What is expected: Copy each line of the records exactly, stopping only after the line that contains "The image size is (1307, 724)." has been written, and leave pictures out.

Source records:
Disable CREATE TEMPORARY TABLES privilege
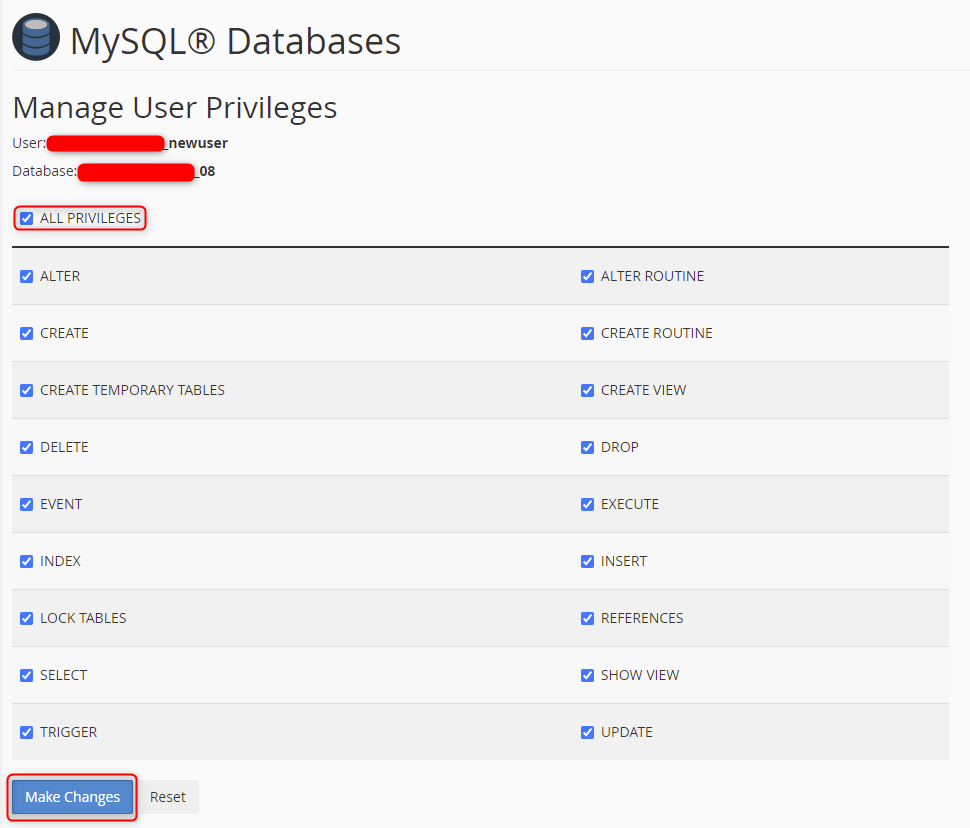coord(26,390)
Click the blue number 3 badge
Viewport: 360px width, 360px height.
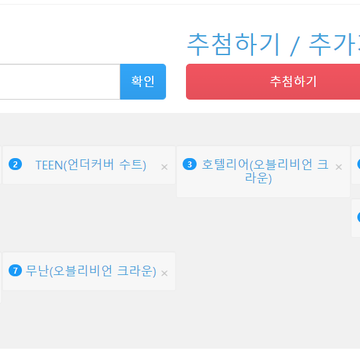click(x=190, y=164)
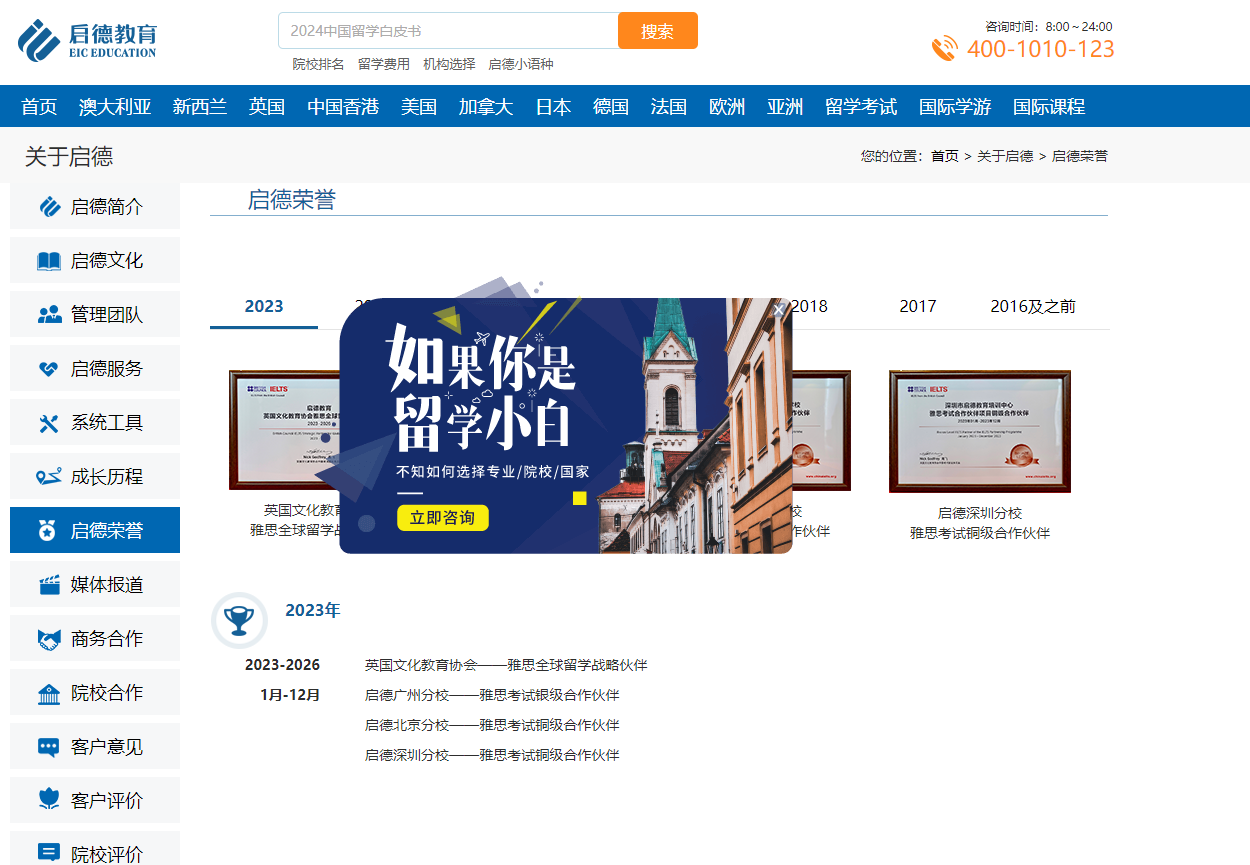Viewport: 1250px width, 865px height.
Task: Focus the search input field
Action: pyautogui.click(x=448, y=31)
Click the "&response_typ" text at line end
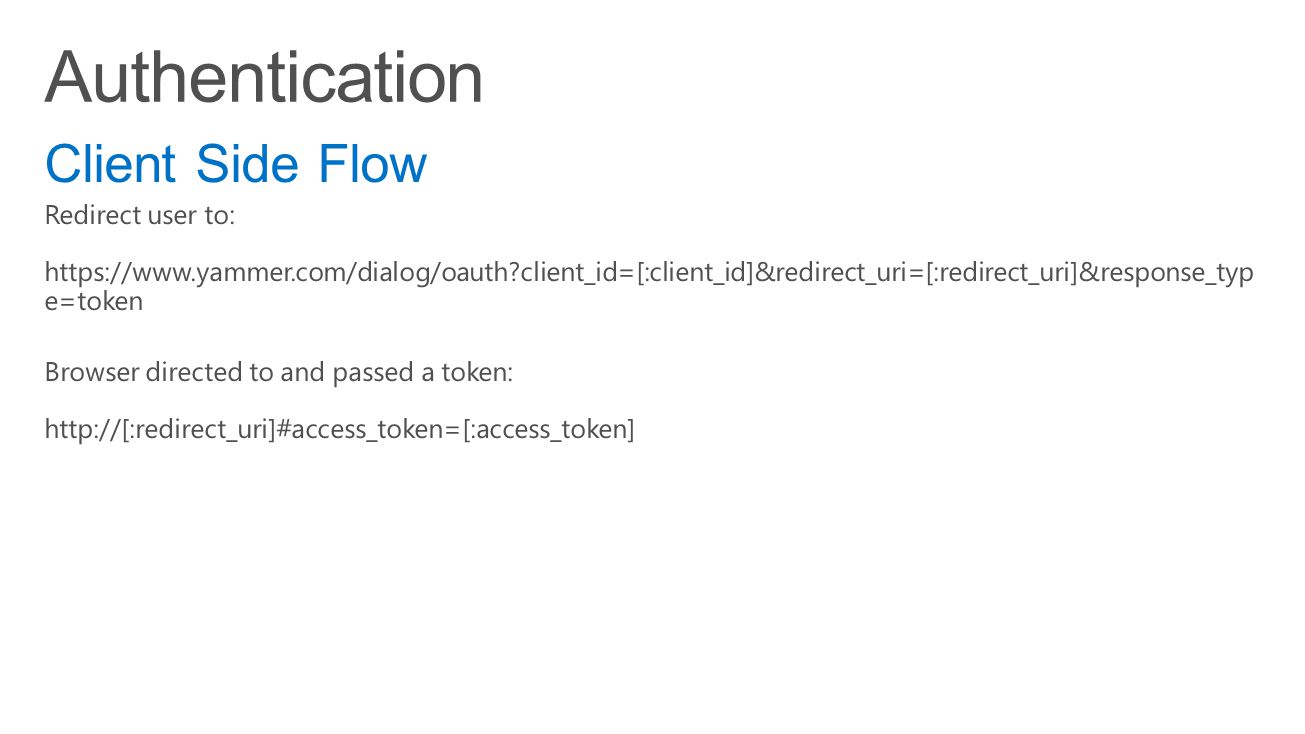This screenshot has height=734, width=1305. point(1167,273)
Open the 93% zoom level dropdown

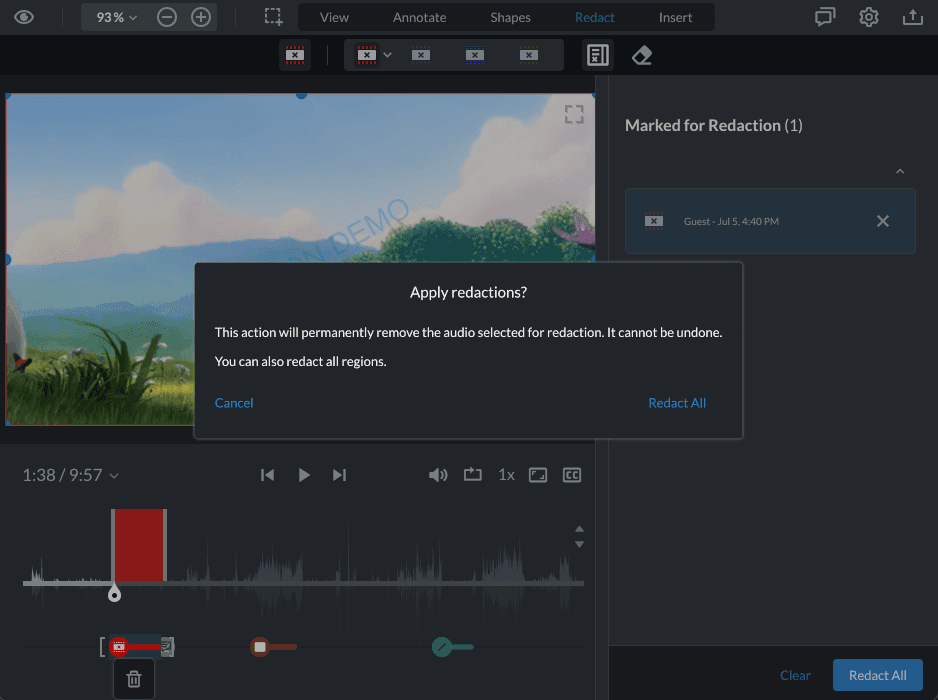click(x=117, y=17)
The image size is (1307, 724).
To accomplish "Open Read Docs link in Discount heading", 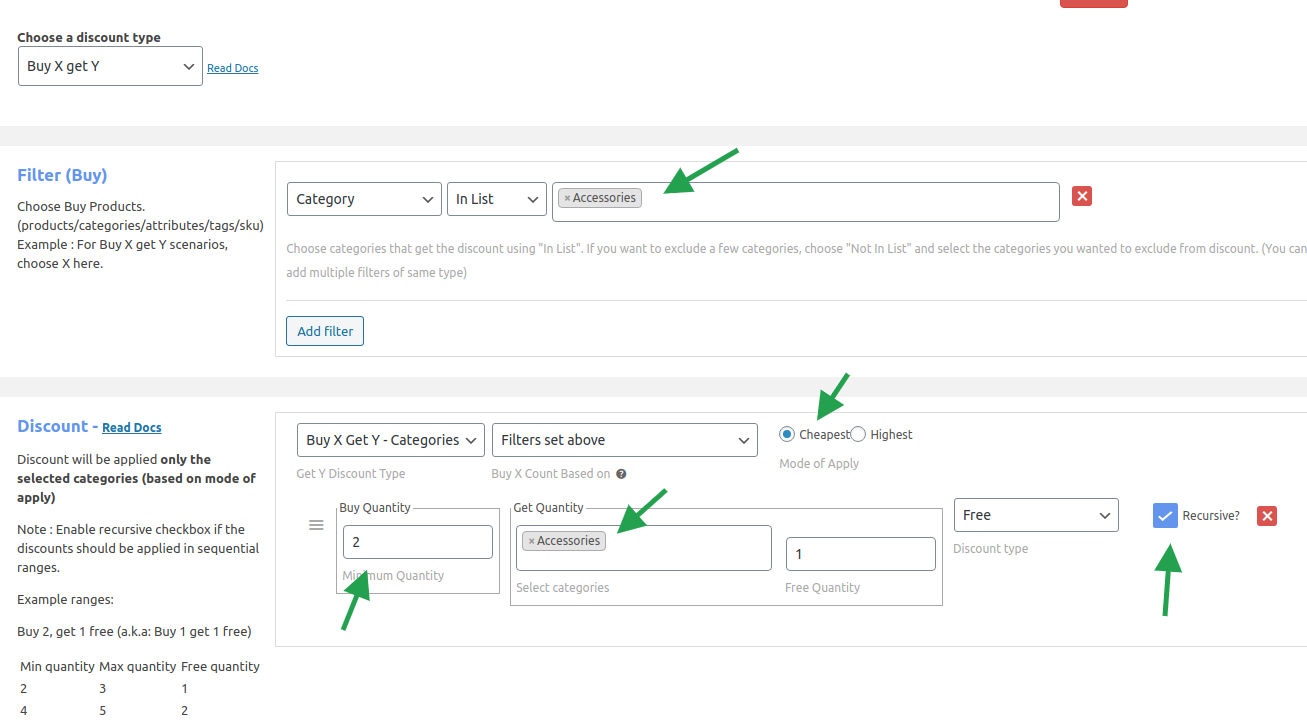I will pos(131,428).
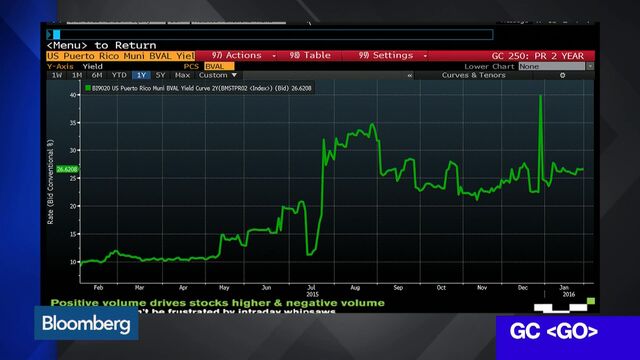Click the BVAL PCS field
This screenshot has height=360, width=640.
(219, 66)
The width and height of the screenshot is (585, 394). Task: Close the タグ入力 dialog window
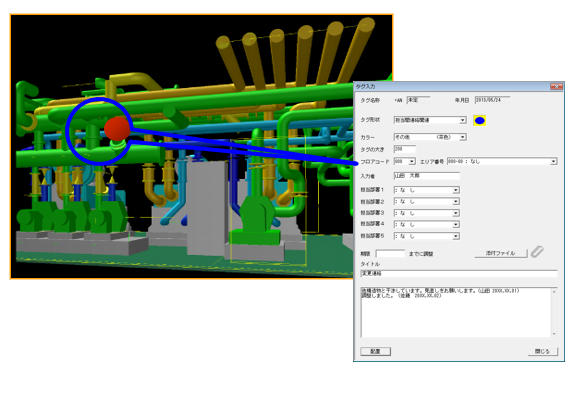coord(556,87)
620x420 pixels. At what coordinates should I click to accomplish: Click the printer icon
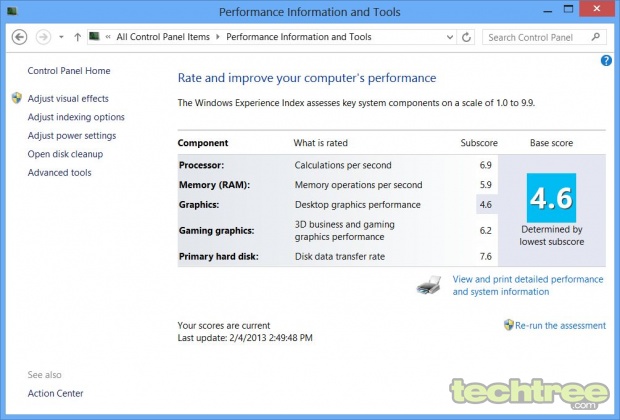tap(429, 285)
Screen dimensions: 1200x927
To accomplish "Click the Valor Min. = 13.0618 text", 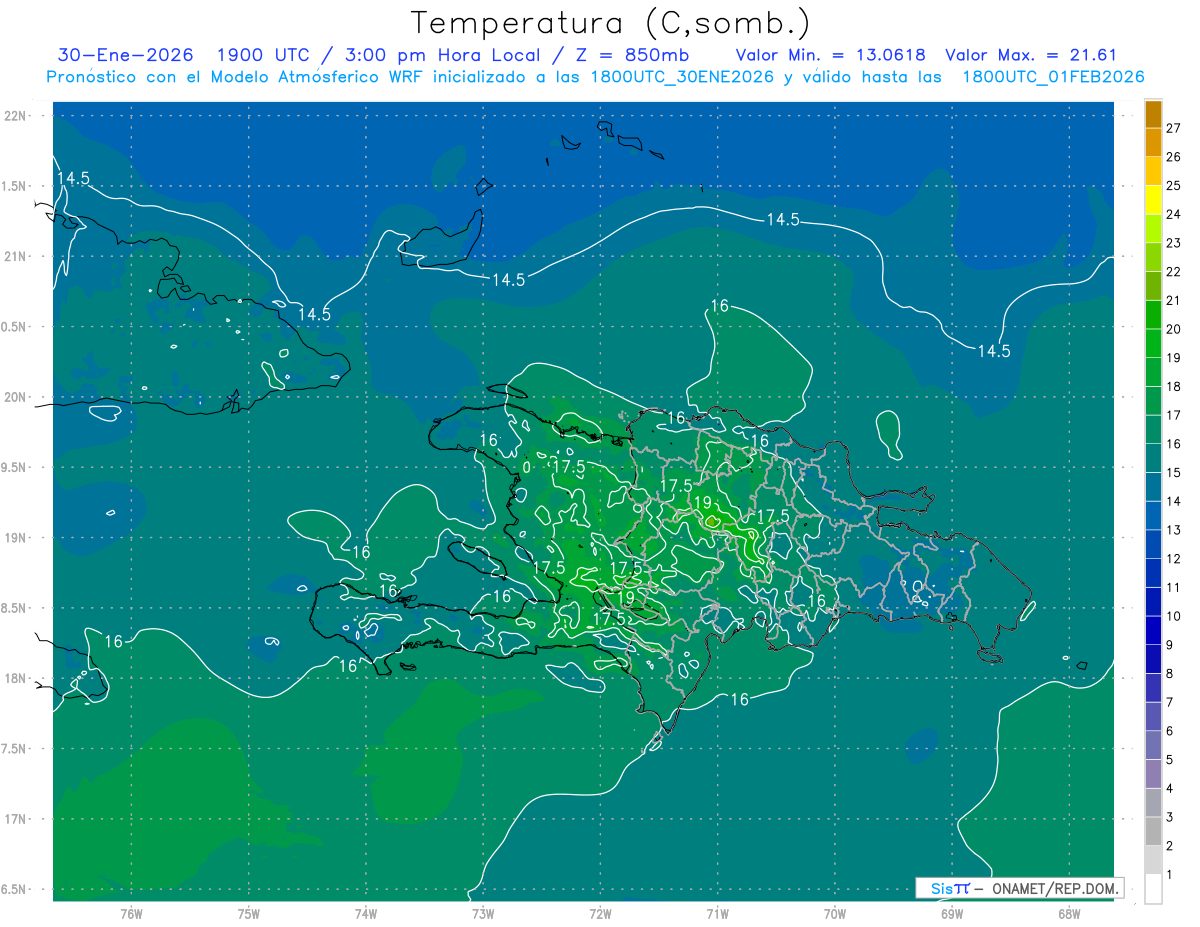I will tap(830, 56).
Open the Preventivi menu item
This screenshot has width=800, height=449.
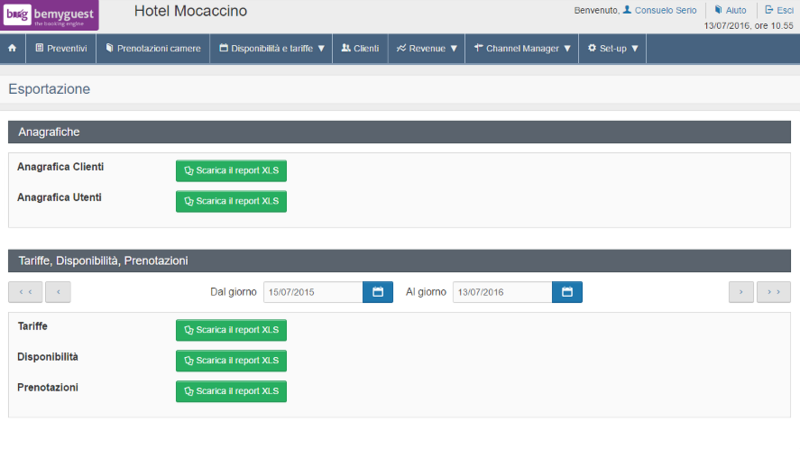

Task result:
Disable CREATE TEMPORARY TABLES privilege
coord(26,390)
Click the blue number 3 badge
Viewport: 360px width, 360px height.
click(x=190, y=164)
Viewport: 1250px width, 865px height.
Task: Focus the search input field
Action: pyautogui.click(x=448, y=31)
Click the "&response_typ" text at line end
This screenshot has height=734, width=1305. point(1167,273)
Open the 93% zoom level dropdown

click(x=117, y=17)
The image size is (1307, 724).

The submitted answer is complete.